TEXTE EXTRAIT:
Côté administration, les mêmes craintes. Le proviseur, Jena-Félix Nyioto, témoigne : « Nous vivons sur le qui-vive avec des lendemains incertains. A tout moment, les armes crépitent de l’autre côté, mais aussi de temps en temps ici ». « L’autre côté », c’est Gamboru, petite ville nigériane ravagée début mai par Boko Haram. Ce jour-là, les islamistes, arrivés en masse, ont tiré sur la foule, tuant au moins 300 personnes.
A Fotokol, les visages sont crispés. Gamboru n’est qu’à une centaine de mètres du lycée camerounais, de l’autre côté d’une petite rivière qui marque la frontière entre les deux pays.Une frontière de plus de 2000 km, au cœur d’une région qui subit de plus en plus d’attaques ciblées des islamistes armés. Une situation qui a conduit les hautes autorités camerounaises à déployer un impressionnant dispositif militaire dans le secteur, devenu la cible d’attaques sanglantes et d’enlèvements d’Occidentaux répétés, mais aussi une plaque tournante du trafic d’armes destiné à Boko Haram.

JEU DE DONNÉES:
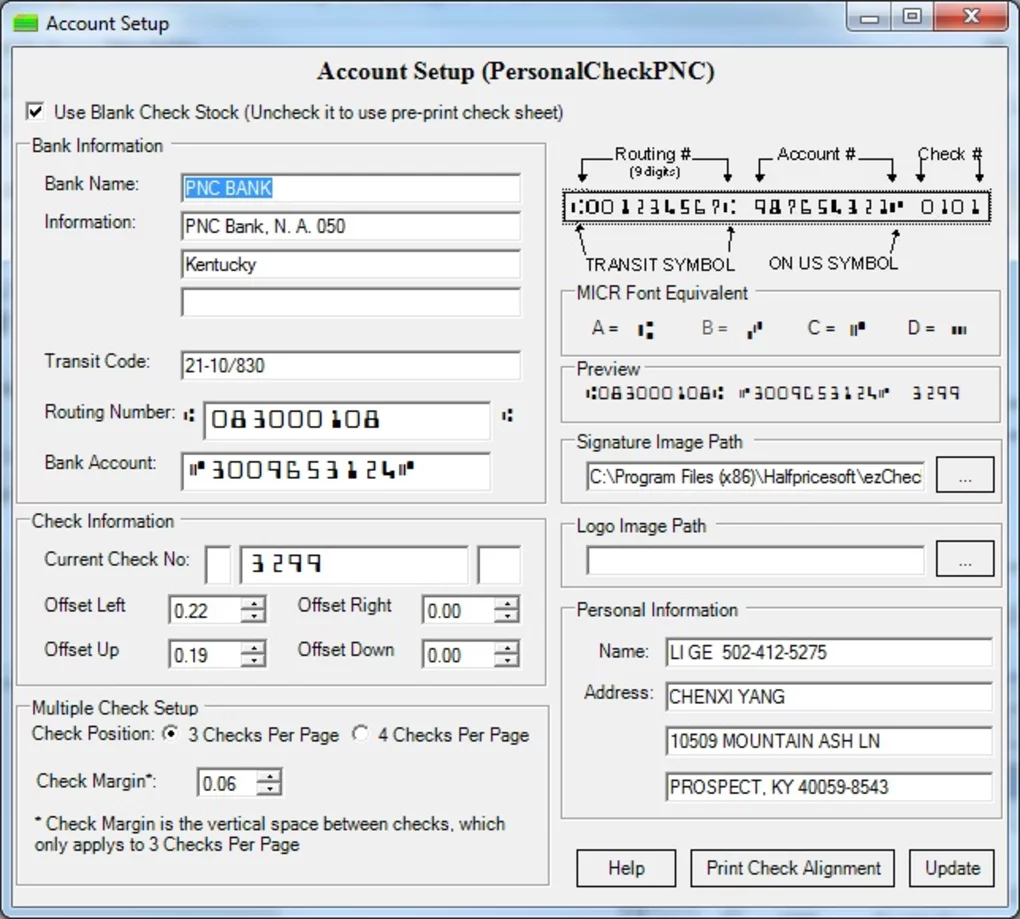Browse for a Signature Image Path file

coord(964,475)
* * *
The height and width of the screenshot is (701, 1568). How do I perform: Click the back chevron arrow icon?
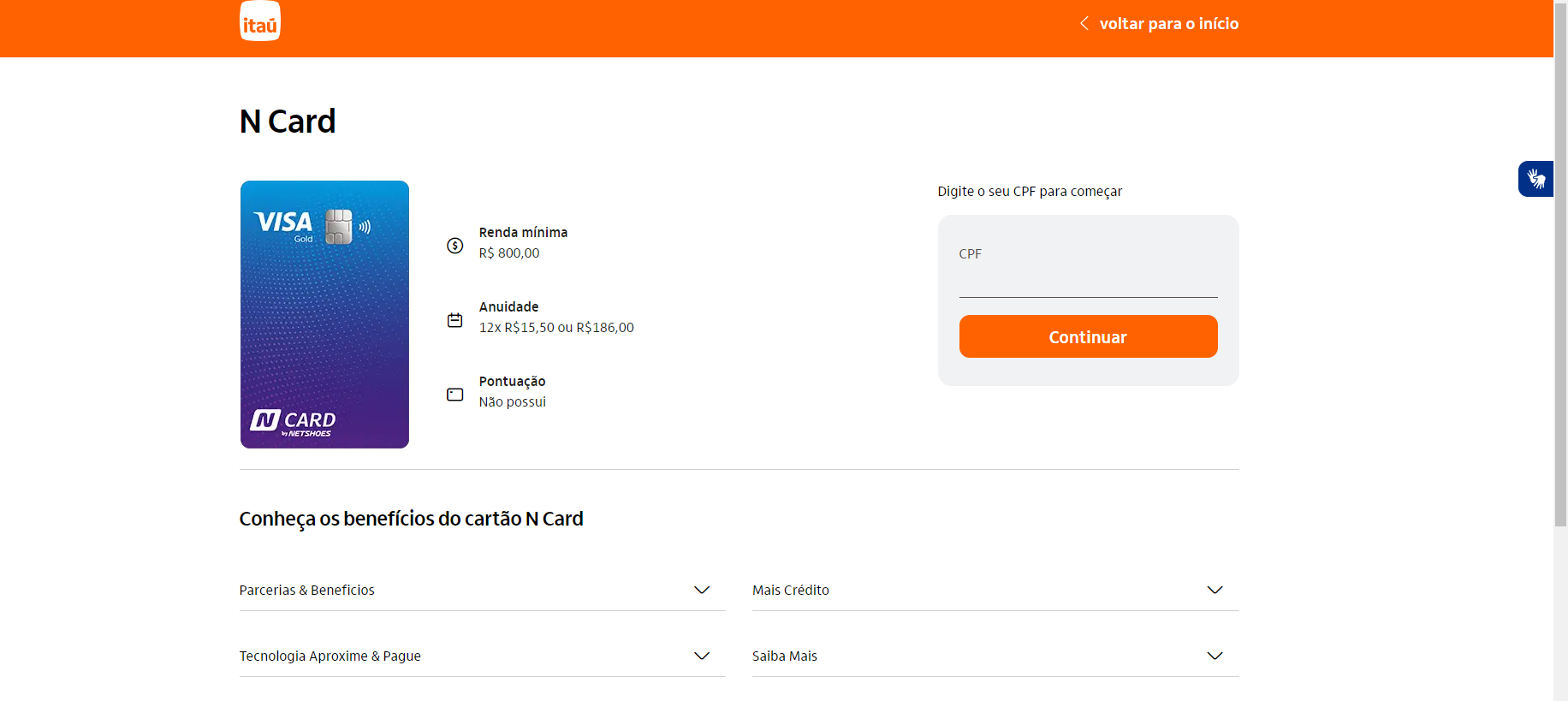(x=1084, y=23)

À FAIRE:
1. Relevez toutes les données chiffrées présentes dans le texte sur Fotokol.
2. D'après le texte sur Fotokol, qu'est-ce qui marque la frontière entre les deux pays à proximité du lycée ?
3. Écrivez la suite du texte sur Fotokol, après sa dernière phrase.

RÉPONSES:
1. Au moins 300 personnes tuées ; une centaine de mètres ; plus de 2000 km

2. Une petite rivière.

3.
Au total, près de 3 000 soldats et gendarmes doivent être mobilisés dans les prochaines semaines. Déjà, le long des principaux axes comme sur les routes secondaires, de petits groupes de militaires patrouillent à bord de blindés. Fouilles de voitures, vérification des pièces d’identité des passagers : « nous recherchons des armes, des munitions, de la drogue », explique un militaire. Dans les airs, des avions de combats et des hélicoptères sillonnent le ciel.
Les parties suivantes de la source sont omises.